Could you restate the data word for word?

[Provided information Boundary: Start]

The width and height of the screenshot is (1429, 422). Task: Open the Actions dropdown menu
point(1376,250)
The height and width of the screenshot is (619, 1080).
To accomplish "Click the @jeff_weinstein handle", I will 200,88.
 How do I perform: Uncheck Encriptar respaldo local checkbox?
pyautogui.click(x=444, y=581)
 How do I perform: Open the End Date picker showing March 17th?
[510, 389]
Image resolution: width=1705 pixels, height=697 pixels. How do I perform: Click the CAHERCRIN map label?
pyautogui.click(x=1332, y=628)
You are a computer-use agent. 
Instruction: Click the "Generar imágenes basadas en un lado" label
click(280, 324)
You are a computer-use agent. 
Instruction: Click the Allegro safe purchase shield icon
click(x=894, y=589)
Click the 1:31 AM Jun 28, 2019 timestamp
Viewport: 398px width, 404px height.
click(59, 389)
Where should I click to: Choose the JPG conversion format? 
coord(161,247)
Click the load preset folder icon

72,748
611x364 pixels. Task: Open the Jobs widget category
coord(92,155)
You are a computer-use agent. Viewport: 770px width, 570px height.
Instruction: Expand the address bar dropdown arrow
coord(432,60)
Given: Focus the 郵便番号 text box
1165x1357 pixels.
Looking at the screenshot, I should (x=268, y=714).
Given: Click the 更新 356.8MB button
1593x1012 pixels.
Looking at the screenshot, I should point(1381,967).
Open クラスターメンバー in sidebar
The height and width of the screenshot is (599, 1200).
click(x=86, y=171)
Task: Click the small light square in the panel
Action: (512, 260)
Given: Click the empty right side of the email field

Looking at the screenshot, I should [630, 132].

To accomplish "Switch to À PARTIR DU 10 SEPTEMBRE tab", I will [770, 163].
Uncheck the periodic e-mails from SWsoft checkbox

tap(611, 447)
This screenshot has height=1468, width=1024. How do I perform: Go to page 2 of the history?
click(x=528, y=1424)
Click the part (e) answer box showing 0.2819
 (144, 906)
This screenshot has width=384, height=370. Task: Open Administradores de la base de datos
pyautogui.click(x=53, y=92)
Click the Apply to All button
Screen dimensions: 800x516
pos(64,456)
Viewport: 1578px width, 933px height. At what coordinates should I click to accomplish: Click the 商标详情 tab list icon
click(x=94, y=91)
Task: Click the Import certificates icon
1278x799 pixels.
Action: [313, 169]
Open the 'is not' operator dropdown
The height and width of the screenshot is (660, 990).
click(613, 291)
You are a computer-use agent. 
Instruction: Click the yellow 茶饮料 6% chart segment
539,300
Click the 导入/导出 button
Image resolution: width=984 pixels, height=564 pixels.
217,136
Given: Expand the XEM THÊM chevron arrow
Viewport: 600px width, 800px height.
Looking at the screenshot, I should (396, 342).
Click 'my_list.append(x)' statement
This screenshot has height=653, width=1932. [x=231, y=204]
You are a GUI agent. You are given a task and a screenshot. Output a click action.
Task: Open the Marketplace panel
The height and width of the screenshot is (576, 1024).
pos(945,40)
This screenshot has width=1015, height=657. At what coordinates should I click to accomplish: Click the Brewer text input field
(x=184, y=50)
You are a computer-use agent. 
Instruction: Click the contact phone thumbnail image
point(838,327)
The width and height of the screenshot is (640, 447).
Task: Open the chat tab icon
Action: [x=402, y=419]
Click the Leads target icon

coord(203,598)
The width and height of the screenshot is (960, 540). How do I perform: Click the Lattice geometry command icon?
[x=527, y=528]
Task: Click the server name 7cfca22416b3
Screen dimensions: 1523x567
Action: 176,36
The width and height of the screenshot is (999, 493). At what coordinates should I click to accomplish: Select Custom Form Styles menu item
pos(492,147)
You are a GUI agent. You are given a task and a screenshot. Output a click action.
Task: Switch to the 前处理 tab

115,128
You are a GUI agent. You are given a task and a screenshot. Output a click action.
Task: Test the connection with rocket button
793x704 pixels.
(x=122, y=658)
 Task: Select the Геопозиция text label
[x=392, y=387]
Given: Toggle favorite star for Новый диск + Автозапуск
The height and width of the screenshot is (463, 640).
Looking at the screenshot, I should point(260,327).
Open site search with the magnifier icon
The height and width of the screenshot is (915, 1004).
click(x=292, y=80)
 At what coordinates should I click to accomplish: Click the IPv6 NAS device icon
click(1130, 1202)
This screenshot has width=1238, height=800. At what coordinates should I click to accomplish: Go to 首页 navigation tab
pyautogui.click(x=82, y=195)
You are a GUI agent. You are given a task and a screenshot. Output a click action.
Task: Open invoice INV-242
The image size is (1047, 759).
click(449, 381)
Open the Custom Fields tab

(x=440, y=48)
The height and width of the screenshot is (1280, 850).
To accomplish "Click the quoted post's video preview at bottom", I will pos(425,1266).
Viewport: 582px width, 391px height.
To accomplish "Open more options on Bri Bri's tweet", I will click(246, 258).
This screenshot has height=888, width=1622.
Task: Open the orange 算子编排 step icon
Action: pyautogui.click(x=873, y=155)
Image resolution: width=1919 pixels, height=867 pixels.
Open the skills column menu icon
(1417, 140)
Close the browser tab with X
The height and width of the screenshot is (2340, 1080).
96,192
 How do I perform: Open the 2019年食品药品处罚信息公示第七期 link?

[Provided information Boundary: End]

- _Answer to the exercise_
The width and height of the screenshot is (1429, 422). Task: Open the Actions dropdown menu
point(1376,250)
The height and width of the screenshot is (619, 1080).
To accomplish "Click the @jeff_weinstein handle", I will 200,88.
 How do I perform: Uncheck Encriptar respaldo local checkbox?
pyautogui.click(x=444, y=581)
 How do I perform: Open the End Date picker showing March 17th?
[510, 389]
Image resolution: width=1705 pixels, height=697 pixels. How do I perform: Click the CAHERCRIN map label?
pyautogui.click(x=1332, y=628)
You are a computer-use agent. 
Instruction: Click the "Generar imágenes basadas en un lado" label
click(280, 324)
You are a computer-use agent. 
Instruction: Click the Allegro safe purchase shield icon
click(x=894, y=589)
Click the 1:31 AM Jun 28, 2019 timestamp
Viewport: 398px width, 404px height.
click(59, 389)
Where should I click to: Choose the JPG conversion format? 
coord(161,247)
Click the load preset folder icon

72,748
611x364 pixels. Task: Open the Jobs widget category
coord(92,155)
You are a computer-use agent. Viewport: 770px width, 570px height.
Instruction: Expand the address bar dropdown arrow
coord(432,60)
Given: Focus the 郵便番号 text box
1165x1357 pixels.
Looking at the screenshot, I should (x=268, y=714).
Given: Click the 更新 356.8MB button
1593x1012 pixels.
Looking at the screenshot, I should point(1381,967).
Open クラスターメンバー in sidebar
The height and width of the screenshot is (599, 1200).
click(x=86, y=171)
Task: Click the small light square in the panel
Action: (512, 260)
Given: Click the empty right side of the email field

Looking at the screenshot, I should [630, 132].

To accomplish "Switch to À PARTIR DU 10 SEPTEMBRE tab", I will [770, 163].
Uncheck the periodic e-mails from SWsoft checkbox

tap(611, 447)
This screenshot has height=1468, width=1024. How do I perform: Go to page 2 of the history?
click(x=528, y=1424)
Click the part (e) answer box showing 0.2819
 (144, 906)
This screenshot has width=384, height=370. Task: Open Administradores de la base de datos
pyautogui.click(x=53, y=92)
Click the Apply to All button
Screen dimensions: 800x516
pos(64,456)
Viewport: 1578px width, 933px height. At what coordinates should I click to accomplish: Click the 商标详情 tab list icon
click(x=94, y=91)
Task: Click the Import certificates icon
1278x799 pixels.
Action: [313, 169]
Open the 'is not' operator dropdown
The height and width of the screenshot is (660, 990).
click(613, 291)
You are a computer-use agent. 
Instruction: Click the yellow 茶饮料 6% chart segment
539,300
Click the 导入/导出 button
Image resolution: width=984 pixels, height=564 pixels.
217,136
Given: Expand the XEM THÊM chevron arrow
Viewport: 600px width, 800px height.
Looking at the screenshot, I should (396, 342).
Click 'my_list.append(x)' statement
This screenshot has height=653, width=1932. [x=231, y=204]
You are a GUI agent. You are given a task and a screenshot. Output a click action.
Task: Open the Marketplace panel
The height and width of the screenshot is (576, 1024).
pos(945,40)
This screenshot has width=1015, height=657. At what coordinates should I click to accomplish: Click the Brewer text input field
(x=184, y=50)
You are a computer-use agent. 
Instruction: Click the contact phone thumbnail image
point(838,327)
The width and height of the screenshot is (640, 447).
Task: Open the chat tab icon
Action: [x=402, y=419]
Click the Leads target icon

coord(203,598)
The width and height of the screenshot is (960, 540). How do I perform: Click the Lattice geometry command icon?
[x=527, y=528]
Task: Click the server name 7cfca22416b3
Screen dimensions: 1523x567
Action: 176,36
The width and height of the screenshot is (999, 493). At what coordinates should I click to accomplish: Select Custom Form Styles menu item
pos(492,147)
You are a GUI agent. You are given a task and a screenshot. Output a click action.
Task: Switch to the 前处理 tab

115,128
You are a GUI agent. You are given a task and a screenshot. Output a click action.
Task: Test the connection with rocket button
793x704 pixels.
(x=122, y=658)
 Task: Select the Геопозиция text label
[x=392, y=387]
Given: Toggle favorite star for Новый диск + Автозапуск
The height and width of the screenshot is (463, 640).
Looking at the screenshot, I should point(260,327).
Open site search with the magnifier icon
The height and width of the screenshot is (915, 1004).
click(x=292, y=80)
 At what coordinates should I click to accomplish: Click the IPv6 NAS device icon
click(1130, 1202)
This screenshot has width=1238, height=800. At what coordinates should I click to accomplish: Go to 首页 navigation tab
pyautogui.click(x=82, y=195)
You are a GUI agent. You are given a task and a screenshot. Output a click action.
Task: Open invoice INV-242
The image size is (1047, 759).
click(449, 381)
Open the Custom Fields tab

(x=440, y=48)
The height and width of the screenshot is (1280, 850).
To accomplish "Click the quoted post's video preview at bottom", I will pos(425,1266).
Viewport: 582px width, 391px height.
To accomplish "Open more options on Bri Bri's tweet", I will click(246, 258).
This screenshot has height=888, width=1622.
Task: Open the orange 算子编排 step icon
Action: pyautogui.click(x=873, y=155)
Image resolution: width=1919 pixels, height=867 pixels.
Open the skills column menu icon
(1417, 140)
Close the browser tab with X
The height and width of the screenshot is (2340, 1080).
96,192
 How do I perform: Open the 2019年食品药品处罚信息公示第七期 link?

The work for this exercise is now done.